The inductance and resistance (especially the inductance on the chip pins will bounce). Compared with normal conditions, this current is actually a kind of noise, which will affect the normal operation of the previous stage. This is coupling. The decoupling capacitor acts as a battery to meet the current changes of the drive circuit and avoid mutual coupling interference.

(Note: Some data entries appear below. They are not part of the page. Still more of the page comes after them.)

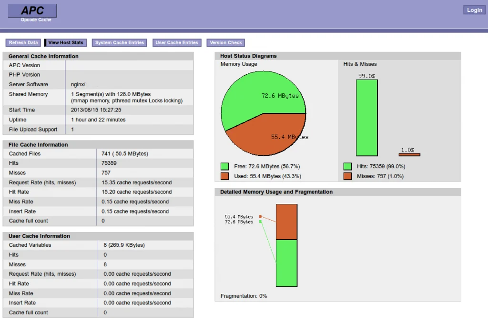
Task: Click green Free memory legend swatch
Action: coord(225,167)
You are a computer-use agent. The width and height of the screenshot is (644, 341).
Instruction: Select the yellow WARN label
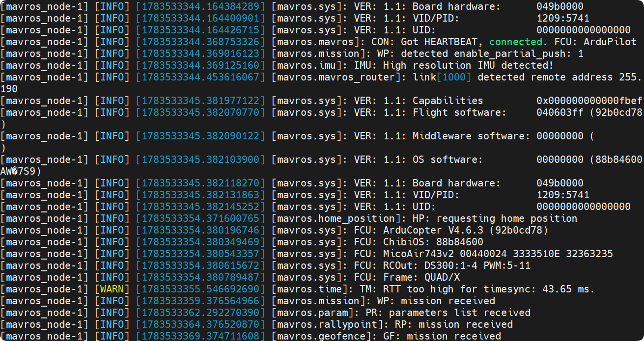pos(112,289)
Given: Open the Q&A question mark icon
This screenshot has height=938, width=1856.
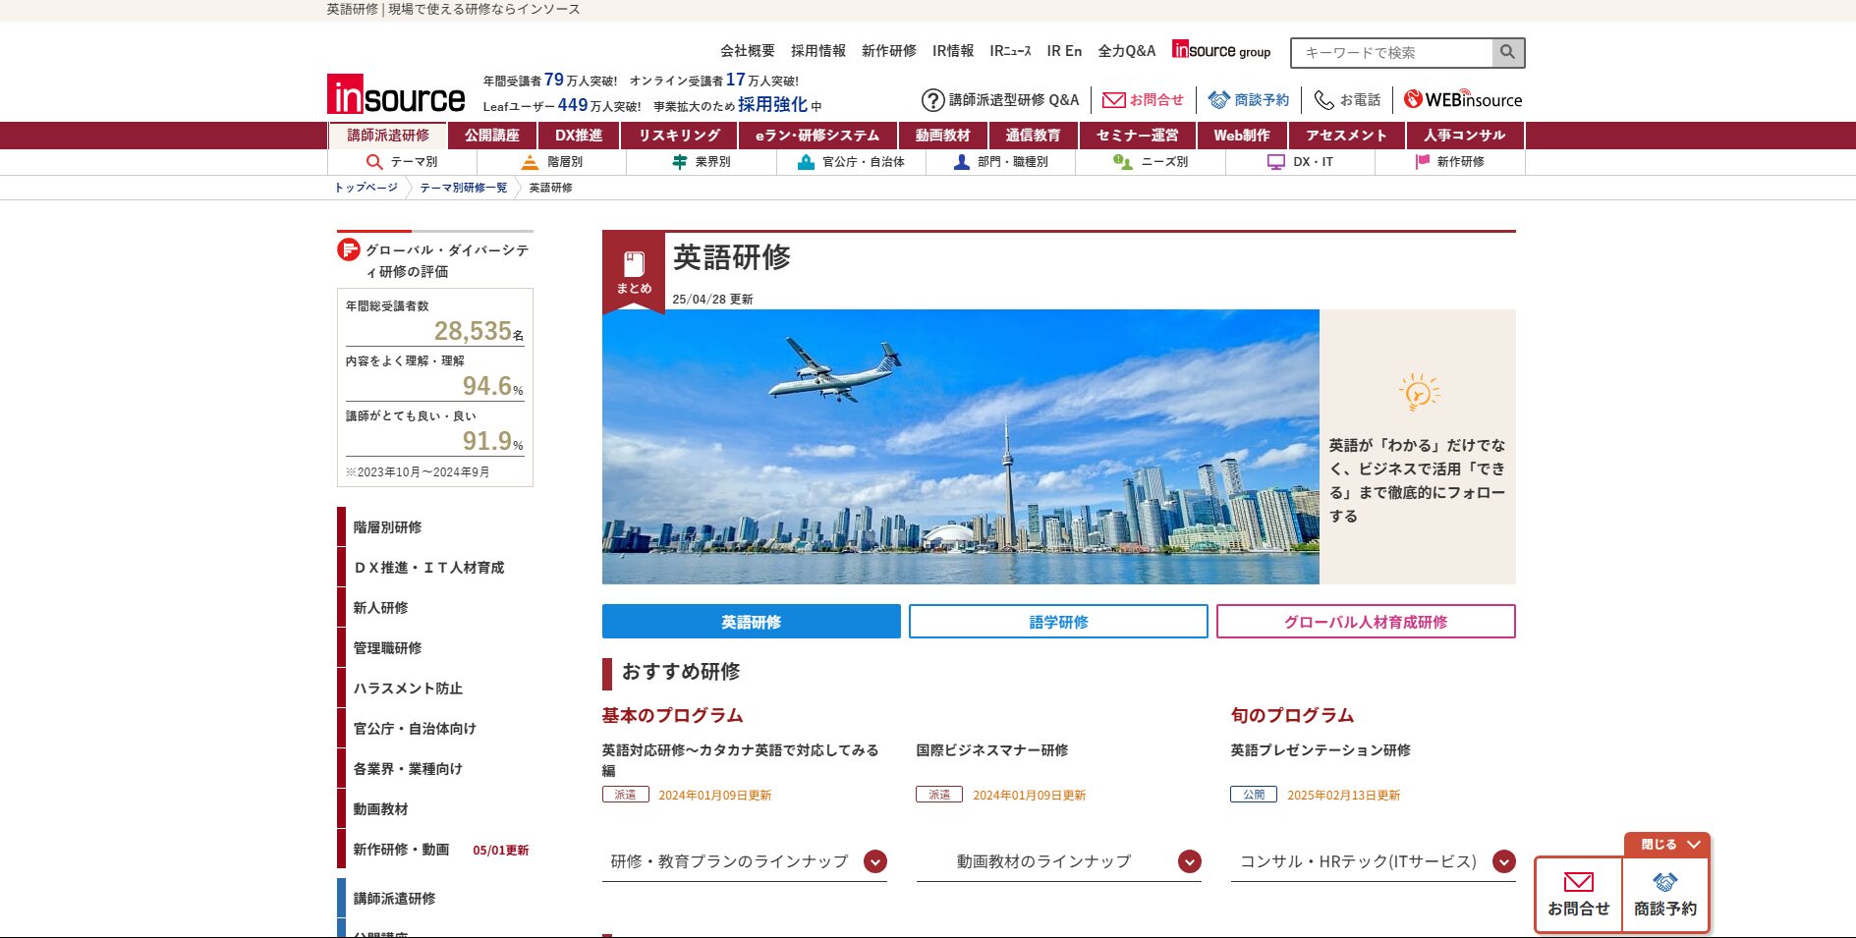Looking at the screenshot, I should click(x=932, y=100).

Combining bypass capacitors and decoupling capacitors will make it easier to understand. The bypass capacitor is actually decoupling, but the bypass capacitor generally refers to high-frequency bypass, that is, to improve a low-impedance leakage prevention method for high-frequency switching noise. High-frequency bypass capacitors are generally relatively small. According to the resonance frequency, they are generally 0.1u, 0.01u, etc., while decoupling capacitors are generally larger, 10uF or greater, depending on the distribution parameters in the circuit and the magnitude of the drive current change. Bypass is to take the interference in the input signal as the filtering object, and decoupling is to take the interference of the output signal as the filtering object to prevent the interference signal from returning to the power supply. This should be their essential difference.
4, energy storage
The energy storage capacitor collects the charge through the rectifier and transfers the stored energy to the output terminal of the power supply through the lead of the converter. Aluminum electrolytic capacitors (such as B43504 or B43505 from EPCOS) with a voltage rating of 40-450VDC and a capacitance value of 220-150 000uF are more commonly used. According to different power requirements, the devices sometimes adopt the form of series, parallel or a combination thereof. For power supplies with a power level of more than 10KW, larger tank-shaped screw terminal capacitors are usually used.
For example, the emitter of the transistor amplifier has a self-biased resistor, which at the same time causes the signal to generate a voltage drop and feedback to the input to form the input and output signal coupling. This resistor is the element that generates the coupling. A capacitor is connected in parallel at both ends of this resistor. Since a capacitor of appropriate capacity has a small impedance to the AC signal, which reduces the coupling effect produced by the resistor, this capacitor is called a decoupling capacitor.
The load capacitance including RC, LC oscillator and crystal all belong to this category.
7, time constant
This is the common integrating circuit composed of R and C in series. When the input signal voltage is applied to the input terminal, the voltage on the capacitor (C) gradually rises. The charging current decreases as the voltage rises.